For time being I am working around it using:

        public static async Task<IAccount> GetAccountAsync(this IConfidentialClientApplication confidentialClient, Guid userId, Guid tenantId)
        {
            var clientApplication = (IClientApplicationBase)confidentialClient;
            var accounts = await clientApplication.GetAccountsAsync().ConfigureAwait(false);
            return accounts.Single();
        }

but some means of mapping the userId and tenantId to the HomeAccountId, when the user lives in multiple tenants, needs to be addressed.

jmprieur commented 3 years ago

@fuocor : For the OBO flow, you don't need to use AcquireTokenSilent before using AcquireTokenOnBehalfOf. OBO does the cache lookup itself (because the cache key is the incoming token hash, and not the account).

About accounts, indeed, in guest scenarios, the HomeAccountId / HomeObjectId are the one from the home tenant (tenant1 in your case), as this is in general the key for AcquireTokenSilent. But indeed, for OBO you don't need it.

See https://github.com/AzureAD/microsoft-identity-web/blob/b93c67676f8755f5a9c692aeb77686fc1757e3aa/src/Microsoft.Identity.Web/TokenAcquisition.cs#L598-L648 for an example of implementation

fuocor commented 3 years ago

My scenario is not quite that.

  1. The user logs in to a client application and acquires a token to the web API using the user_impersonation scope.
  2. The user then allocates a virtual actor. The virtual actor executes the AquireTokenOnBehalfOf. That token is stored away and the VirtualActor/MicroService is deallocated when not referenced.
  3. At some point something happens to active the VirtualActor (non-interactive), Upon activation, the actor will recall the token that was stored away in step 2. It does this by creating a ConfidentialClientApplication tied to the cache of the OBO.
  4. Now it will call AquireTokenSilent and leverage the refresh token to get an updated token.
jmprieur commented 3 years ago

@fuocor

fuocor commented 3 years ago

I am already caching and it works fine. The issue is the discrepancy between the AccountId in the MSAL AuthenticationResult and the oid and tid in an access token when the caller is a guest member of the authority domain. The values in the token come from the authority, whereas the values in the MSAL AccountId come from the home directory of the user.

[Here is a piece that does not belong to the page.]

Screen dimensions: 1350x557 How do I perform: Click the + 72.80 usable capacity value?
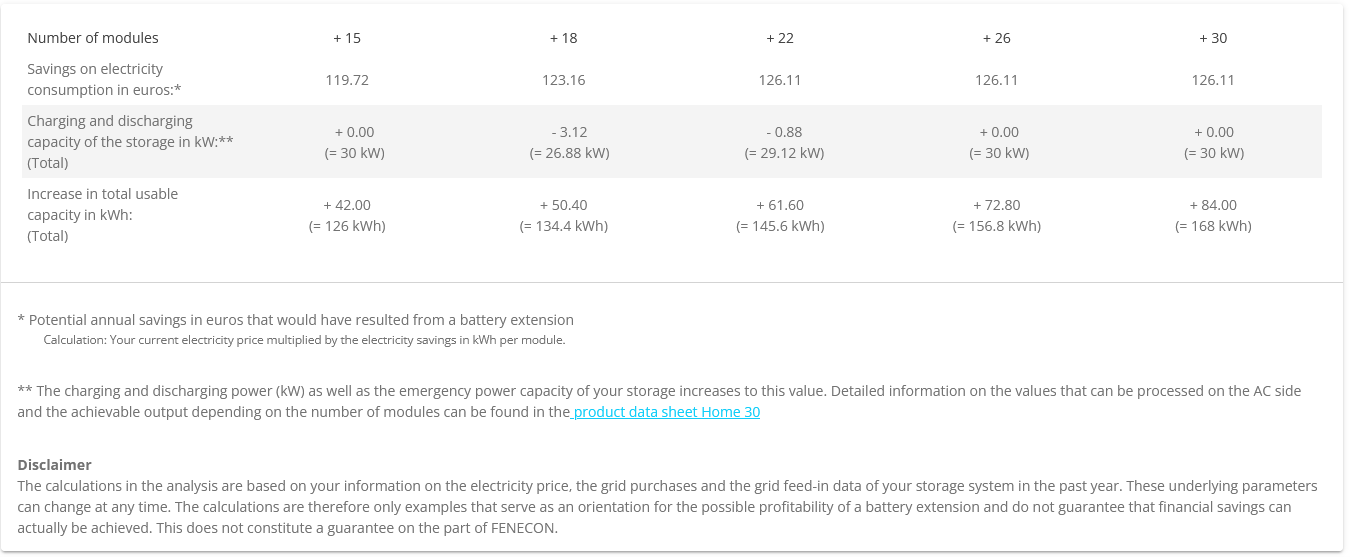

jmprieur commented 3 years ago

yes, @fuocor : this is by design of the AccountId, and I understand what you are saying. With GetAccounts (even if you'll have a warning when you use it), does it work for you?

@henrik-me : it might be time to implement the "Tenant Profile" consistency item?

fuocor commented 3 years ago

The GetAccountsAsync is what I am dependent on. Without it I have nothing to correlate between the same user account coming out of different tenants

bgavrilMS commented 3 years ago

The scenario you are looking for is "OBO for long lived processes" - see https://github.com/AzureAD/microsoft-identity-web/wiki/get-token-in-event-handler

bgavrilMS commented 3 years ago

Closing for now, please reopen if you have other questions.